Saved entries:
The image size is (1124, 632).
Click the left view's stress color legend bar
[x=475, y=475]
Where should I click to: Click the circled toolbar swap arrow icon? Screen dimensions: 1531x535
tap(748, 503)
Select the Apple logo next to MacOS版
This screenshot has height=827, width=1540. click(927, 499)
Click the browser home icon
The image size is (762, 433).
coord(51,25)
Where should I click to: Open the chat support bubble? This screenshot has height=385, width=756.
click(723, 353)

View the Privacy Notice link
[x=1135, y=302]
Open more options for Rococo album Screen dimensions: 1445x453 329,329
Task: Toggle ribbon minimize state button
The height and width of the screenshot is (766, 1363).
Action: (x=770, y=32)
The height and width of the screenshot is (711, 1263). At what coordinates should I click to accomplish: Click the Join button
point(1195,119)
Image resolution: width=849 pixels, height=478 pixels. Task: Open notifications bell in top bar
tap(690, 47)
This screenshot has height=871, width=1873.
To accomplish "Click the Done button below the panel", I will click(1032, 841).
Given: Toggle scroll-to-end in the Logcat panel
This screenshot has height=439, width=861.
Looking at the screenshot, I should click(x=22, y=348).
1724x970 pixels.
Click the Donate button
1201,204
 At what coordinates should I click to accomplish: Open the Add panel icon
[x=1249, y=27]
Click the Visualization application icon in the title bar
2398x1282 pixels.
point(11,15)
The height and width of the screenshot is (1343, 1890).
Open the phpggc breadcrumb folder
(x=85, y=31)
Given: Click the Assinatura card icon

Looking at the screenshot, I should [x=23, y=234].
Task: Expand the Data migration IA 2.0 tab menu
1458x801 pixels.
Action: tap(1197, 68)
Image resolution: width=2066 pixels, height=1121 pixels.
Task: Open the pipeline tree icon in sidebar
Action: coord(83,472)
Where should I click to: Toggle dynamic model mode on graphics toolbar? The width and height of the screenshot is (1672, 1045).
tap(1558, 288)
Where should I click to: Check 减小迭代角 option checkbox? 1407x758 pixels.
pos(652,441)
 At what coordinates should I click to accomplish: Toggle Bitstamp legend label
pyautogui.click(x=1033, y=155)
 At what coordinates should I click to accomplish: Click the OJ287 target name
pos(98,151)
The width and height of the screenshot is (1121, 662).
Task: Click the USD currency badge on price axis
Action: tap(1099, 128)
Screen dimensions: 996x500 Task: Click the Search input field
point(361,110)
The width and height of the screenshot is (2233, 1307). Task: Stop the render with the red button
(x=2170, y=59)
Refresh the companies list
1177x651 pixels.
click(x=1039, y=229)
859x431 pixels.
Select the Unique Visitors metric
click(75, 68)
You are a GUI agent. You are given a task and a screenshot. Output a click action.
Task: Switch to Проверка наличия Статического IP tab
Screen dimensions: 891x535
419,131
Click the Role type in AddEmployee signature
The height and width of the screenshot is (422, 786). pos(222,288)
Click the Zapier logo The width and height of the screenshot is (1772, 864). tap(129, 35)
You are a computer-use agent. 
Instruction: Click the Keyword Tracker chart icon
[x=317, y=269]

WHAT TO DO: Each line must be set down again exactly as above, with no line omitted.

RESPONSE BELOW:
The image size is (1124, 632).
Click the left view's stress color legend bar
[x=475, y=475]
Where should I click to: Click the circled toolbar swap arrow icon? Screen dimensions: 1531x535
tap(748, 503)
Select the Apple logo next to MacOS版
This screenshot has height=827, width=1540. click(927, 499)
Click the browser home icon
The image size is (762, 433).
coord(51,25)
Where should I click to: Open the chat support bubble? This screenshot has height=385, width=756.
click(723, 353)

View the Privacy Notice link
[x=1135, y=302]
Open more options for Rococo album Screen dimensions: 1445x453 329,329
Task: Toggle ribbon minimize state button
The height and width of the screenshot is (766, 1363).
Action: (x=770, y=32)
The height and width of the screenshot is (711, 1263). At what coordinates should I click to accomplish: Click the Join button
point(1195,119)
Image resolution: width=849 pixels, height=478 pixels. Task: Open notifications bell in top bar
tap(690, 47)
This screenshot has height=871, width=1873.
To accomplish "Click the Done button below the panel", I will click(1032, 841).
Given: Toggle scroll-to-end in the Logcat panel
This screenshot has height=439, width=861.
Looking at the screenshot, I should click(x=22, y=348).
1724x970 pixels.
Click the Donate button
1201,204
 At what coordinates should I click to accomplish: Open the Add panel icon
[x=1249, y=27]
Click the Visualization application icon in the title bar
2398x1282 pixels.
point(11,15)
The height and width of the screenshot is (1343, 1890).
Open the phpggc breadcrumb folder
(x=85, y=31)
Given: Click the Assinatura card icon

Looking at the screenshot, I should [x=23, y=234].
Task: Expand the Data migration IA 2.0 tab menu
1458x801 pixels.
Action: tap(1197, 68)
Image resolution: width=2066 pixels, height=1121 pixels.
Task: Open the pipeline tree icon in sidebar
Action: coord(83,472)
Where should I click to: Toggle dynamic model mode on graphics toolbar? The width and height of the screenshot is (1672, 1045).
tap(1558, 288)
Where should I click to: Check 减小迭代角 option checkbox? 1407x758 pixels.
pos(652,441)
 At what coordinates should I click to accomplish: Toggle Bitstamp legend label
pyautogui.click(x=1033, y=155)
 At what coordinates should I click to accomplish: Click the OJ287 target name
pos(98,151)
The width and height of the screenshot is (1121, 662).
Task: Click the USD currency badge on price axis
Action: tap(1099, 128)
Screen dimensions: 996x500 Task: Click the Search input field
point(361,110)
The width and height of the screenshot is (2233, 1307). Task: Stop the render with the red button
(x=2170, y=59)
Refresh the companies list
1177x651 pixels.
click(x=1039, y=229)
859x431 pixels.
Select the Unique Visitors metric
click(75, 68)
You are a GUI agent. You are given a task and a screenshot. Output a click action.
Task: Switch to Проверка наличия Статического IP tab
Screen dimensions: 891x535
419,131
Click the Role type in AddEmployee signature
The height and width of the screenshot is (422, 786). pos(222,288)
Click the Zapier logo The width and height of the screenshot is (1772, 864). tap(129, 35)
You are a computer-use agent. 
Instruction: Click the Keyword Tracker chart icon
[x=317, y=269]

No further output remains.